La Justicia seguía siendo su vocación y profesión. Probaba en la gastronomía con unos amigos que habían regresado con él desde Europa. Más viejos y cansados pero éramos nosotros. Estaba solo… Yo no.
Estuvimos juntos a pesar de eso. Duró algunos meses otra vez, hasta que decidimos volver a la senda de la amistad.
La década siguiente nos reencontró, sin buscarlo, en la fundación de una ONG. En eso trabajamos, como un gran equipo, desde hace 7 años. ¿Lo intentamos? Sí, pero apenas en una impasse que tuvo mi pareja. No funcionó. Tuve miedo. Más temor de perderlo otra vez que de encontrarlo. Y volví a lo que creía seguro, a quien hasta entonces me había elegido todos los días.
Él consiguió quien le busque el celular los domingos a la noche y están en pareja hace 5 años. Hace 3 me separé definitivamente. El motivo: mi falta de deseo para maternar. Para mi ex era algo fundamental en el proyecto. La paradoja: con el rubio de rulos y abrigo norteño también había sido una diferencia. Estaba seguro de querer tener hijos. Aunque “no sé con quién”, solía decir entre guiños, porque siempre estaba yo en el medio de sus novias de turno. En cambio a mí me parecía que él era demasiado inestable para ser padre.
Lo besé y empecé a lagrimear. Lloré sin pausa durante las siguientes dos horas, sexo mediante. Aunque se me nubla el detalle exacto de mis palabras después de las preguntas de rigor, sé que entre la congoja le dije, “pero te amo profundamente”. “Lo sé y yo te amo a vos”, respondió.
“Vas a ser muy feliz”, le dictaminé frente a frente, sin saber si era una convicción o una despedida más. Esta vez de mi parte. “Pero a este lugar no volvemos más”, seguí con el decreto. Se quebró y preguntó en voz alta: “¿cómo voy a ser feliz sin vos?”.
Al archivo no regresamos. Pero armamos uno virtual con canciones. Después de mucha charla entendimos que queremos seguir cerca de la vida del otro. Como sea. ¿Seré la tía de Milo? Lo intentaré. ¿Hubiera querido ser su mamá? Luego de mucho desgarro interno, mi terapeuta asegura que sí. Yo me consuelo: por algo no pasó.

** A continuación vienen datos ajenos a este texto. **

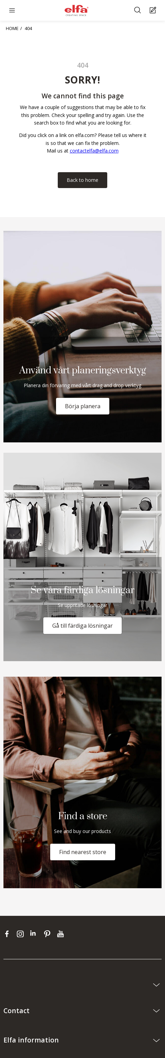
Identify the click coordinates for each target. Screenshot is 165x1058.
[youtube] (61, 934)
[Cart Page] (154, 10)
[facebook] (8, 934)
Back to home (82, 180)
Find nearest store (82, 852)
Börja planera (82, 406)
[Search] (138, 10)
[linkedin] (35, 934)
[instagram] (22, 934)
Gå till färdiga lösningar (82, 625)
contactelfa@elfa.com (94, 150)
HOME (12, 28)
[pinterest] (49, 934)
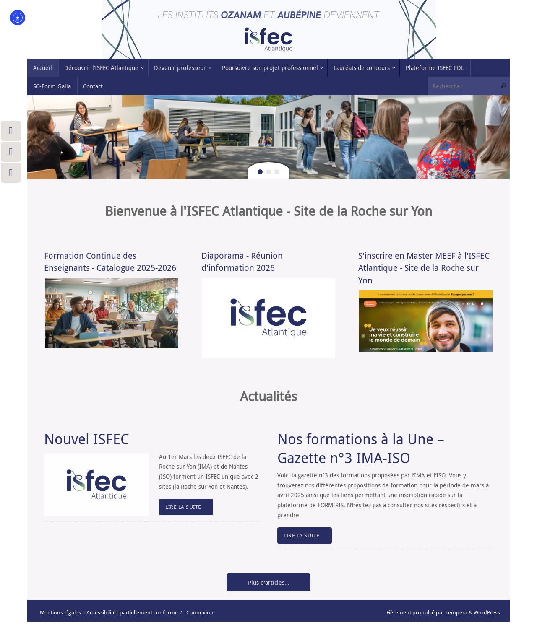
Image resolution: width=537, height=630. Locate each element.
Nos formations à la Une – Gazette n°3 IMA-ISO (360, 448)
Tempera (456, 612)
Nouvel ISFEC (86, 439)
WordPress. (487, 612)
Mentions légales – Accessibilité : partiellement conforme (109, 612)
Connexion (200, 612)
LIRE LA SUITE (187, 507)
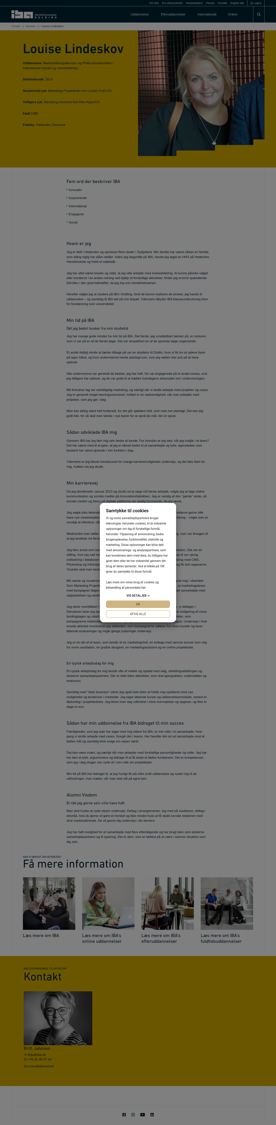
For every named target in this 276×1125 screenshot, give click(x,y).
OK (138, 604)
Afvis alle (138, 614)
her (143, 587)
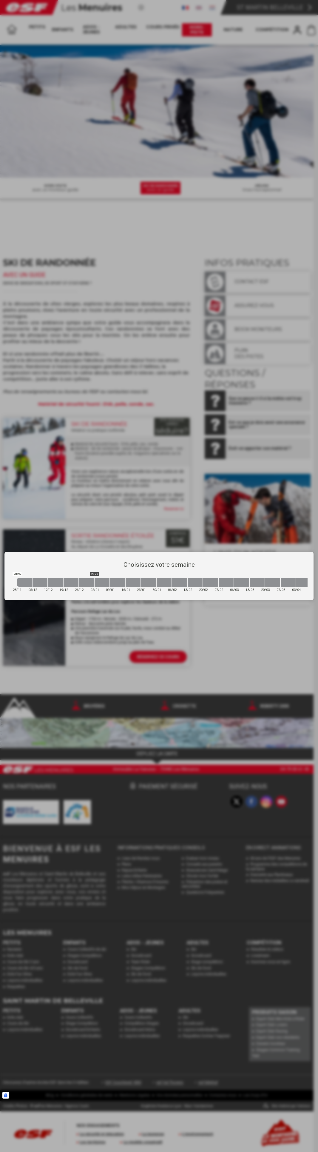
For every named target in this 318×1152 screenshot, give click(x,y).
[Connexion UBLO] (5, 1095)
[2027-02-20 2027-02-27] (210, 582)
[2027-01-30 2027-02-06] (164, 582)
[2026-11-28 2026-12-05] (24, 582)
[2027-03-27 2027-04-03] (288, 582)
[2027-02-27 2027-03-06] (226, 582)
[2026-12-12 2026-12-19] (55, 582)
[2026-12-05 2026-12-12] (40, 582)
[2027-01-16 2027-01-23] (133, 582)
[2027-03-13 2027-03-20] (257, 582)
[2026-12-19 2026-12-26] (71, 582)
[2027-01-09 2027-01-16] (117, 582)
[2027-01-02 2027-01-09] (102, 582)
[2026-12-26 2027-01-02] (86, 582)
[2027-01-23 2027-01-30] (148, 582)
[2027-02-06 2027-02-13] (179, 582)
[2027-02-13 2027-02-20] (195, 582)
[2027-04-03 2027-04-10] (303, 582)
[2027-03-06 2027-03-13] (241, 582)
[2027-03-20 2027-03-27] (272, 582)
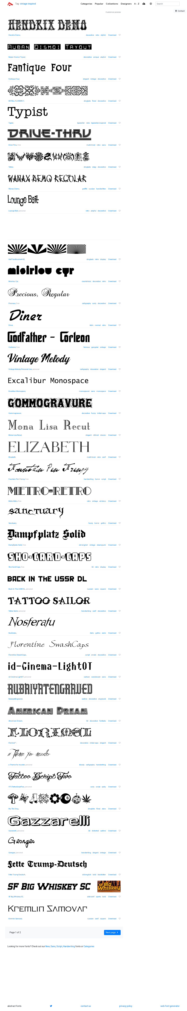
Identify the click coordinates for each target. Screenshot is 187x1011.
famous (87, 347)
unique (96, 57)
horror (97, 479)
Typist (11, 123)
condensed (95, 677)
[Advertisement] (64, 228)
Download (112, 35)
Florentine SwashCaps (17, 655)
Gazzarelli (12, 831)
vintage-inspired (28, 3)
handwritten (101, 189)
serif (104, 457)
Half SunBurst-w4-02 (16, 259)
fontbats (102, 721)
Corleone (12, 347)
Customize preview (113, 12)
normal (98, 325)
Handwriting (69, 946)
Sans (53, 946)
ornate (93, 655)
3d (92, 567)
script (103, 479)
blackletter (102, 875)
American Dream (15, 721)
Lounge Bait (13, 211)
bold (94, 875)
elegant (86, 79)
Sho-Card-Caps (14, 567)
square (103, 589)
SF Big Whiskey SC (16, 897)
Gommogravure (15, 413)
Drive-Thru (13, 145)
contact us (86, 1006)
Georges (12, 853)
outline (84, 699)
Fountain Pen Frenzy (17, 479)
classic (103, 435)
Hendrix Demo (14, 35)
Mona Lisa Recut (15, 435)
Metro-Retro (13, 501)
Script (59, 946)
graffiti (84, 189)
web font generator (170, 1006)
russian (92, 189)
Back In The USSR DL (17, 589)
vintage (93, 79)
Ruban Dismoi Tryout (17, 57)
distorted (95, 831)
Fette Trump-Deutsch (17, 875)
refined (96, 435)
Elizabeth (12, 457)
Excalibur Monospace (17, 391)
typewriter (81, 123)
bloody (81, 765)
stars (104, 809)
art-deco (102, 501)
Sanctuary (12, 523)
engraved (102, 699)
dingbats (87, 101)
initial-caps (101, 413)
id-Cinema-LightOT (16, 677)
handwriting (88, 479)
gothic (103, 523)
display (103, 259)
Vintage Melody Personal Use (20, 369)
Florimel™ (12, 743)
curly (94, 303)
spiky (104, 787)
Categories (89, 946)
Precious (12, 303)
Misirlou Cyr (13, 281)
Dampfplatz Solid (15, 545)
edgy (94, 167)
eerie (104, 633)
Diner (11, 325)
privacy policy (125, 1006)
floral (94, 101)
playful (103, 57)
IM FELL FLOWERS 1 (16, 101)
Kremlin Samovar (15, 919)
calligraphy (86, 303)
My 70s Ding (13, 809)
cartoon (87, 677)
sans (104, 145)
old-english (83, 545)
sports (98, 897)
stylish (103, 35)
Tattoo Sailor (13, 611)
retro (97, 35)
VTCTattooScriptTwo (16, 787)
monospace (101, 391)
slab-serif (90, 897)
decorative (90, 35)
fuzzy (93, 413)
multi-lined (91, 145)
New (47, 946)
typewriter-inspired (98, 123)
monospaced (84, 391)
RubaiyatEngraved (15, 699)
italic (91, 325)
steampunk (101, 545)
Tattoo (11, 167)
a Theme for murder (17, 765)
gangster (94, 347)
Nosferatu (12, 633)
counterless (86, 281)
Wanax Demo (14, 189)
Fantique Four (14, 79)
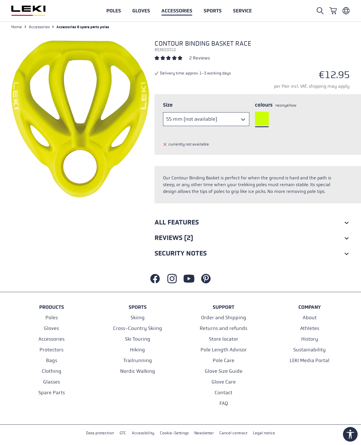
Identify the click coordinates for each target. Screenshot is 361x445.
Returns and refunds (223, 328)
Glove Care (224, 382)
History (309, 339)
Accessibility (143, 433)
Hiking (137, 350)
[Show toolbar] (350, 434)
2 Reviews (199, 58)
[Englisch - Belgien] (346, 10)
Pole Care (223, 361)
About (310, 318)
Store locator (223, 339)
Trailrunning (137, 361)
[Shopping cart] (333, 10)
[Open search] (320, 10)
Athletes (309, 328)
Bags (51, 361)
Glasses (51, 382)
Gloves (51, 328)
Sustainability (309, 350)
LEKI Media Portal (309, 361)
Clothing (51, 371)
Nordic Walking (137, 371)
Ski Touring (137, 339)
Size (168, 105)
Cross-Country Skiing (137, 328)
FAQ (223, 403)
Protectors (51, 350)
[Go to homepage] (34, 11)
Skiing (138, 318)
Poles (51, 318)
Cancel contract (233, 433)
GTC (123, 433)
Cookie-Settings (174, 433)
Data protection (100, 433)
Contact (223, 393)
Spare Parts (51, 393)
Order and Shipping (223, 318)
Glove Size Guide (224, 371)
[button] (212, 11)
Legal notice (264, 433)
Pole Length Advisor (224, 350)
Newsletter (204, 433)
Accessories (51, 339)
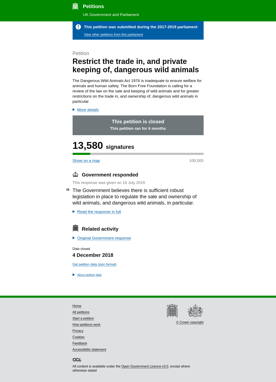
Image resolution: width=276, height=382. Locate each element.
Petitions (93, 6)
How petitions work (86, 324)
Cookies (79, 337)
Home (77, 306)
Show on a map (86, 160)
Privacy (78, 331)
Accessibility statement (89, 349)
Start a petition (83, 318)
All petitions (81, 312)
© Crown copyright (190, 322)
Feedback (80, 343)
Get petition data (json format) (95, 264)
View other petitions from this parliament (113, 34)
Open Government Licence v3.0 (144, 366)
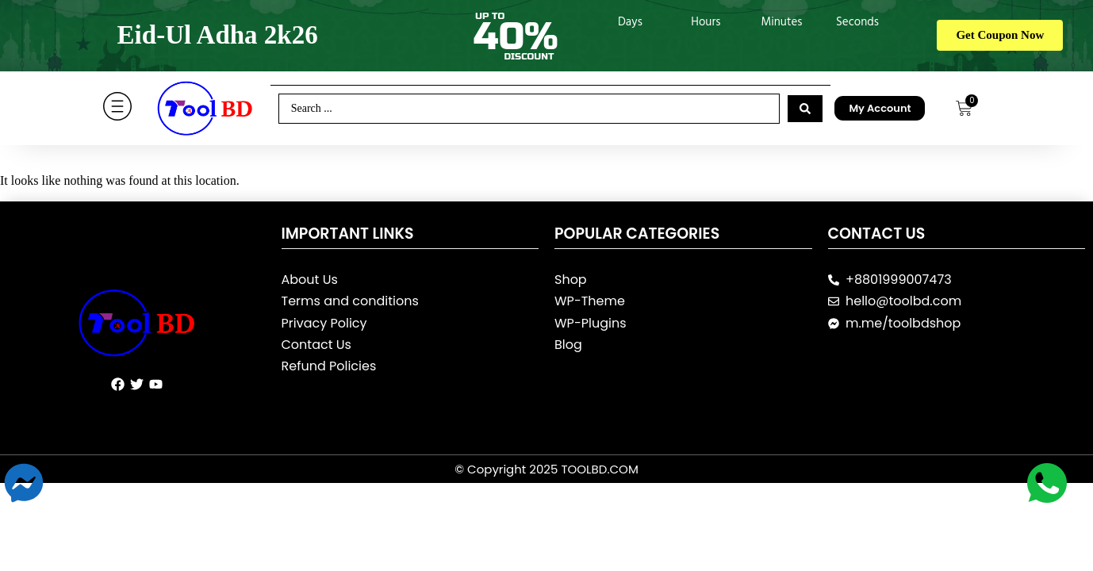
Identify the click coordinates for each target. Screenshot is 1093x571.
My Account (880, 108)
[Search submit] (805, 108)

Abro el navegador para buscar la practi-cuna que elegimos con los compañeros de la ONG para regalarle y me saltan las notificaciones de los títulos virales del día: “El tierno fin de semana en redes de Fabi Cantilo con Fito Paez y su novia, Eugenia Kolodziej”.
Se ven felices. Están bien. Vamos a estar bien.